CAPE TOWN, SOUTH AFRICA — South Africa’s current account balance shifted from a deficit of R72.0 billion in the third quarter of 2025 to a surplus of R50.2 billion in the fourth quarter, marking the first surplus in two years. This development, as reported by the South African Reserve Bank (SARB), is attributed to higher rand prices for exports and lower import prices.
The SARB’s data reveals that the current account, which encompasses transactions between South African residents and the rest of the world, is heavily influenced by trade in goods and services, income, and current transfers. The strong performance in the export sector is a key factor in the balance shift.
In parallel, Agriculture Minister John Steenhuisen has emphasized the importance of grain producers in the country’s food security and agricultural economy. Steenhuisen called for predictable policies, improved infrastructure, and reduced regulatory barriers to support the sector, which employs nearly 950,000 South Africans and contributes approximately 6% to 7% of the country’s economy.
The surge in South Africa’s trade surplus coincides with strategic moves by other African nations. Kenya’s pivot to special economic zones, as reported by Streamline, aims to enhance trade within the East African Community (EAC) by addressing logistical inefficiencies and regulatory bottlenecks.

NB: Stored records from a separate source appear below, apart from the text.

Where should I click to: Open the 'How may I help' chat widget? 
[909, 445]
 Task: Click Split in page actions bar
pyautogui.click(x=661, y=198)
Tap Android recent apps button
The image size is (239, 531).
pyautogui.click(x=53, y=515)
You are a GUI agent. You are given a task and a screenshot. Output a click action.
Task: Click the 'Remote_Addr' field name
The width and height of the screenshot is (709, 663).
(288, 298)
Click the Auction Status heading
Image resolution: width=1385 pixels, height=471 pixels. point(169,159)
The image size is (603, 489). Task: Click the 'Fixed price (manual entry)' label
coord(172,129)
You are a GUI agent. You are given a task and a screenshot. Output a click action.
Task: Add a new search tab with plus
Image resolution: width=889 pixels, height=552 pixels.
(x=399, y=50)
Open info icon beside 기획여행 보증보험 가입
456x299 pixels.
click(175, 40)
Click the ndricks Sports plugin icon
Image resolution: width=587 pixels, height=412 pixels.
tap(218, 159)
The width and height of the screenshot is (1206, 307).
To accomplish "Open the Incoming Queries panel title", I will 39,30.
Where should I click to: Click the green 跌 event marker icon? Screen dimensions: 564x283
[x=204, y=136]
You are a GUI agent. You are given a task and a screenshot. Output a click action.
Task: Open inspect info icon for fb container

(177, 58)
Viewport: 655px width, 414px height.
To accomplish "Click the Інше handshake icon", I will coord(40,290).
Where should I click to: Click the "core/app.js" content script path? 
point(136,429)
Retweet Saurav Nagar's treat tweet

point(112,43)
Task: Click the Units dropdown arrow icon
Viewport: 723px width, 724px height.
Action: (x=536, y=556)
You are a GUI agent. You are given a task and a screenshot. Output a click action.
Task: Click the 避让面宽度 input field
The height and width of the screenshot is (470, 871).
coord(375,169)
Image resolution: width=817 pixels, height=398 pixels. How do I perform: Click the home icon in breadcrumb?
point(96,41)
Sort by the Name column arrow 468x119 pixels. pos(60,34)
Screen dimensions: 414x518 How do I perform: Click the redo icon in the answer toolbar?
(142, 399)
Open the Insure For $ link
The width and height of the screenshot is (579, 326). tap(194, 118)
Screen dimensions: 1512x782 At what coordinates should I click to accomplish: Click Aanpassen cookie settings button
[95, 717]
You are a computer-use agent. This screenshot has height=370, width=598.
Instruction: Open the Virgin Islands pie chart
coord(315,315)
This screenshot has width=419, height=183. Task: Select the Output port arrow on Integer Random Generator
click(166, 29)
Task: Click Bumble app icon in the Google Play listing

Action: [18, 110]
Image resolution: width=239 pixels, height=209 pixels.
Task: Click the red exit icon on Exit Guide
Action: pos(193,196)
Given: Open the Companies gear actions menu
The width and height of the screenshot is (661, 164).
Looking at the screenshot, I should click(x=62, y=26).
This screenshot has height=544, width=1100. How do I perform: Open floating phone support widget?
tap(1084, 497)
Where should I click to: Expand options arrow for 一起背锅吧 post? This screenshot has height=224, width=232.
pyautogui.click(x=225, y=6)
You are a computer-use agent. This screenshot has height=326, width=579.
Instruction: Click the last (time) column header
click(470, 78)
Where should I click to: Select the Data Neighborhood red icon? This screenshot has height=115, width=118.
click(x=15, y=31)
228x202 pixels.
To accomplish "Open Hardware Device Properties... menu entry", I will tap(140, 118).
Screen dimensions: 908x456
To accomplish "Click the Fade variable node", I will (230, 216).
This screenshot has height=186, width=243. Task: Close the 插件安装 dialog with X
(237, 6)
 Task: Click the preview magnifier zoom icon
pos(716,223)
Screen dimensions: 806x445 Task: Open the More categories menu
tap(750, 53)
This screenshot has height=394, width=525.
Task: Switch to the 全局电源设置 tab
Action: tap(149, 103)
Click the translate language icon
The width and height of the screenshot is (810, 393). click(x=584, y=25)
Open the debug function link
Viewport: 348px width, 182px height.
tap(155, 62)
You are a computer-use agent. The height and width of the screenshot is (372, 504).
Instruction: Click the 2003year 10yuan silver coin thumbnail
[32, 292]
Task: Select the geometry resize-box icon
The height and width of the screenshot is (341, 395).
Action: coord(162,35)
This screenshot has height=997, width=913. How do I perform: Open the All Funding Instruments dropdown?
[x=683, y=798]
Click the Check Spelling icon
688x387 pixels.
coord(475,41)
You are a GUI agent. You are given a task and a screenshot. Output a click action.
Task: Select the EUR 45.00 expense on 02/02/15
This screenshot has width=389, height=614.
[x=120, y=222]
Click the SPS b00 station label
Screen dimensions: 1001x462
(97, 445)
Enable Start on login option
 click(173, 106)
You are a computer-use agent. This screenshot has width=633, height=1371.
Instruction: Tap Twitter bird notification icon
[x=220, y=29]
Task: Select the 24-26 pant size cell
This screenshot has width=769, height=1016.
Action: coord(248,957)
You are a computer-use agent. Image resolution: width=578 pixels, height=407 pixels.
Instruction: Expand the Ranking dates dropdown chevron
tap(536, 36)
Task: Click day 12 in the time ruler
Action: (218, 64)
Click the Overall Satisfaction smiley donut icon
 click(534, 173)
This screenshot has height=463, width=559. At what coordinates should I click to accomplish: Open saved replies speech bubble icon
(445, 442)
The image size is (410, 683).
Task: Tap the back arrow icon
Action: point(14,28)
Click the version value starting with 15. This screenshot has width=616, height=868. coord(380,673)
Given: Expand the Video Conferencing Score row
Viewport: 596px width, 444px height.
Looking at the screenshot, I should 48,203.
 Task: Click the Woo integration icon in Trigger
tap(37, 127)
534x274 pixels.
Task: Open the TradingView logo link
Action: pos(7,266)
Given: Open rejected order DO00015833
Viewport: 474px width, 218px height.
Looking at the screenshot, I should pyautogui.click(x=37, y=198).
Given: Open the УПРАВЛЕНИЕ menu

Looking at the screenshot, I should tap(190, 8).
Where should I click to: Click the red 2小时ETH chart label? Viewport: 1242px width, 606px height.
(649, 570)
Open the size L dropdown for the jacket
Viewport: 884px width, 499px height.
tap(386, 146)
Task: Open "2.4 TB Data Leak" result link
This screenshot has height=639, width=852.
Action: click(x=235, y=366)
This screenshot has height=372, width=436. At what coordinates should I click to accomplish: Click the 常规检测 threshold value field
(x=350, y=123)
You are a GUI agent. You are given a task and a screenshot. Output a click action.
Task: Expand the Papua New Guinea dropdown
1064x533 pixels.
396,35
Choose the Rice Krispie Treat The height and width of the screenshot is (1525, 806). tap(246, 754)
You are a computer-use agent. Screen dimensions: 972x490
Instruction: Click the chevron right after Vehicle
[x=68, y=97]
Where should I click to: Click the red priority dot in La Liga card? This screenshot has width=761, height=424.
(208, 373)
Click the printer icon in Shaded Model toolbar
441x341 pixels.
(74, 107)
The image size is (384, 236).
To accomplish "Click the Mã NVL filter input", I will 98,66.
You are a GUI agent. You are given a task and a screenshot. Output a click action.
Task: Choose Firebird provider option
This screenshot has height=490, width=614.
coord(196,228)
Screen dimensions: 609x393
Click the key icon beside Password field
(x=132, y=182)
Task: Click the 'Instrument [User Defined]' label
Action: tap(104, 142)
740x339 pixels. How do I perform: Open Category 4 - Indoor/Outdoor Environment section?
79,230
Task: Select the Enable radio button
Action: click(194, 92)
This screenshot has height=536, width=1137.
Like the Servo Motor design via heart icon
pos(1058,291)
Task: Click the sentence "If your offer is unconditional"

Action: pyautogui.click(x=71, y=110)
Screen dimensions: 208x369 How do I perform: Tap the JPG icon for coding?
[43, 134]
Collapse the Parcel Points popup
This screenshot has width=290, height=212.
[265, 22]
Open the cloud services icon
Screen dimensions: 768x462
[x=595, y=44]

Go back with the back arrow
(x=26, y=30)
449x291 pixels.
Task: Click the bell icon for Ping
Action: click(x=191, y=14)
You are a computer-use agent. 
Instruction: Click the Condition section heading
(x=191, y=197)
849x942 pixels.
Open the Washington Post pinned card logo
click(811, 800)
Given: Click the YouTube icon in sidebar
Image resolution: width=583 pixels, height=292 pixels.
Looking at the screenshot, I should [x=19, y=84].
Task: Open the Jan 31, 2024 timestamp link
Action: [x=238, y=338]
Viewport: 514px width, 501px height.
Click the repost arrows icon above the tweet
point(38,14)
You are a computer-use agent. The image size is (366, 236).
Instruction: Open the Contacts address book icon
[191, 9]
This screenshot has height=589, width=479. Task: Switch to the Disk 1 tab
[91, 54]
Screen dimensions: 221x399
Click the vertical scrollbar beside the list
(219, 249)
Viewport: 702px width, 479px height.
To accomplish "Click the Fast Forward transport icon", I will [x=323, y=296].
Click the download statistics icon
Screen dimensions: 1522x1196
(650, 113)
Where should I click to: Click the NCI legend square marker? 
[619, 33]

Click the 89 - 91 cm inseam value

The Maritime Organisation for Eastern, Southern and Northern Africa (MOESNA) has also called on Malawi to deepen cooperation with regional partners to avoid being structurally excluded from the global shipping industry, which is crucial for the continent’s economic growth.
As South Africa and its neighbors navigate these economic shifts, a continued focus on sectors like agriculture and trade facilitation will be essential in sustaining the positive momentum.